**List of tasks**
**1)** From the SunSpider slowdown report below, copy the passage from "35033: 3168.0ms +/- 0.8%" up to and including "running with SunSpider?".
**2)** In the SunSpider slowdown report below, what machine did the commenter who saw no negative impact from r35203 use?
**3)** According to the SunSpider slowdown report below, why does the original poster wonder whether the AMD processor is behind the slowdown?

**Document**
Start
I noticed a major slow-down for sunspider between r35202-r35208
Linux, Qt-4.3.4, gcc-4.1.2 (20061115)
AMD opteron, Dual-core 2.2 GHz (dedicated for benchmark measurement)
35033: 3168.0ms +/- 0.8%
35123: 3172.0ms +/- 0.7%
35170: 3197.8ms +/- 0.9%
35190: 3191.5ms +/- 0.6%
35202: 3193.7ms +/- 0.7%
<<< HERE ~20% slow >>>
35208: 3782.8ms +/- 0.6%
35231: 3779.2ms +/- 0.6%
Created attachment 22366 [details]
Detailed sunspider results (.tgz)
Could you attach all of the additional tests you're running with SunSpider?
I don't see a negative impact on performance from r35203 on my machine, a 2.16 GHz MacBook Pro with Apple GCC 4.0.
Can you verify that the ALWAYS_INLINE macro works in your port?
(In reply to comment #6)
> Can you verify that the ALWAYS_INLINE macro works in your port?
Yes, both ALWAYS_INLINE and NEVER_INLINE works (I checked an assembly dump)
Maybe it was not clear, but our extended benchmark set is separated from Sunspider. Those tests are not finalized and may changed in the near future. However, if you are still interested, I can attach them.
Is it possible, that the AMD cpu, which has a slower fpu than the intel counterpart, is responsible for the slow? Maybe I should try out my binaries on other computers.
End
**Information shown**
Start
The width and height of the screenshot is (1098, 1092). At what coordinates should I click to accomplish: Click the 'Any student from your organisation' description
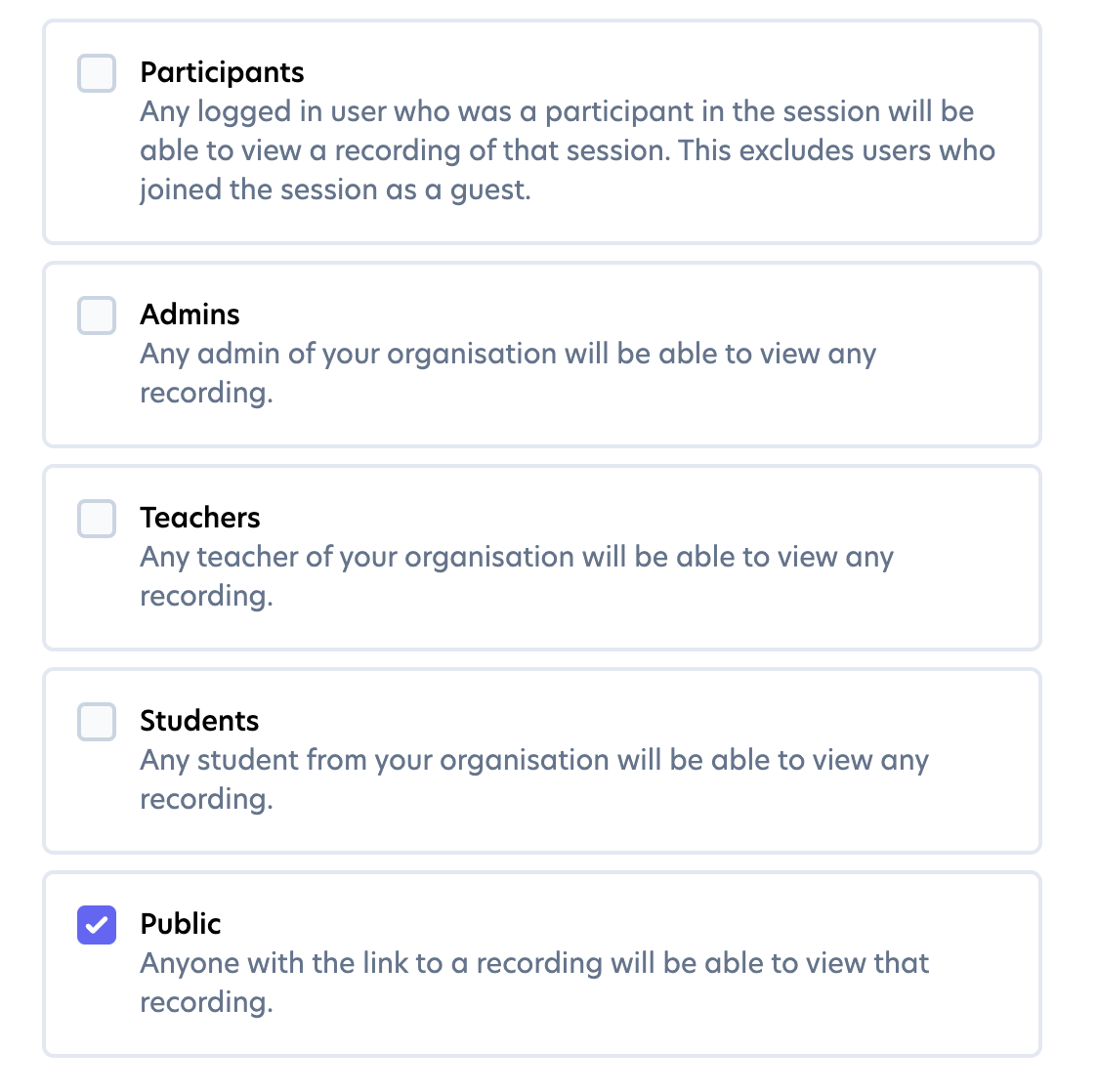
End
**Exercise answers**
**1)**
35033: 3168.0ms +/- 0.8%
35123: 3172.0ms +/- 0.7%
35170: 3197.8ms +/- 0.9%
35190: 3191.5ms +/- 0.6%
35202: 3193.7ms +/- 0.7%
<<< HERE ~20% slow >>>
35208: 3782.8ms +/- 0.6%
35231: 3779.2ms +/- 0.6%
Created attachment 22366 [details]
Detailed sunspider results (.tgz)
Could you attach all of the additional tests you're running with SunSpider?

**2)** A 2.16 GHz MacBook Pro with Apple GCC 4.0.

**3)** The AMD CPU has a slower FPU than its Intel counterpart. The poster therefore suspects it may be responsible for the slowdown and considers trying the binaries on other computers.